Sources and Uses of Cash
                 
    Three Months Ended March 31,  
    2011     2010  
    (In millions)  
Sources of cash and cash equivalents:
               
Operating cash flow — continuing operations
  $ 1,266     $ 1,341  
Commercial paper borrowings
    1,197        
Stock option exercises
    88       8  
Divestitures of property and equipment
    5       1,257  
Other
          11  
 
           
Total sources of cash and cash equivalents
    2,556       2,617  
 
           
Uses of cash and cash equivalents:
               
Capital expenditures
    (1,827 )     (1,247 )
Net purchases of short-term investments
    (1,491 )      
Repurchases of common stock
    (706 )      
Dividends
    (68 )     (72 )
Commercial paper repayments
          (1,192 )
 
           
Total uses of cash and cash equivalents
    (4,092 )     (2,511 )
 
           
(Decrease) increase from continuing operations
    (1,536 )     106  
(Decrease) increase from discontinued operations, net of distributions to continuing operations
    (58 )     47  
Effect of foreign exchange rates
    20       18  
 
           
Net (decrease) increase in cash and cash equivalents
  $ (1,574 )   $ 171  
 
           
Cash and cash equivalents at end of period
  $ 1,716     $ 1,182  
 
           
Short-term investments at end of period
  $ 1,636     $  
 
           
Operating Cash Flow — Continuing Operations
     Net cash provided by operating activities (“operating cash flow”) continued to be a significant source of capital and liquidity in the first three months of 2011. Changes in operating cash flow are largely due to the same factors that affect our net earnings, with the exception of those earnings changes due to noncash expenses such as DD&A, property impairments, financial instrument fair value changes and deferred income taxes.

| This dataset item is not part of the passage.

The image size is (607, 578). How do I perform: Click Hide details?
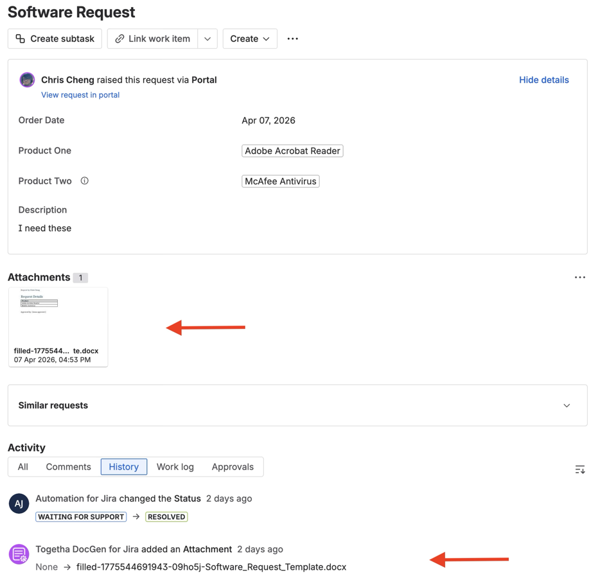pyautogui.click(x=543, y=80)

As a result, our operating cash flow decreased approximately 6 percent during 2011 primarily due to the decrease in revenues as discussed in the “Results of Operations” section of this report.
     During the first three months of 2011, our operating cash flow funded approximately 70 percent of our cash payments for capital expenditures. Commercial paper borrowings were used to fund the remainder of our cash-based capital expenditures. During the first three months of 2010, our operating cash flow was sufficient to fund our cash payments for capital expenditures.
Other Sources of Cash — Continuing and Discontinued Operations
     As needed, we supplement our operating cash flow and available cash by accessing available credit under our credit facilities and commercial paper program. We may also issue long-term debt to supplement our operating cash flow while maintaining adequate liquidity under our credit facilities. Additionally, we may acquire short-term investments to maximize our income on available cash balances. As needed, we reduce such short-term investment balances to further supplement our operating cash flow and available cash. Another source of cash proceeds comes from employee stock option exercises.
     During the first three months of 2011, we utilized commercial paper borrowings of $1.2 billion to fund capital expenditures, common share repurchases and dividends in excess of our operating cash flow.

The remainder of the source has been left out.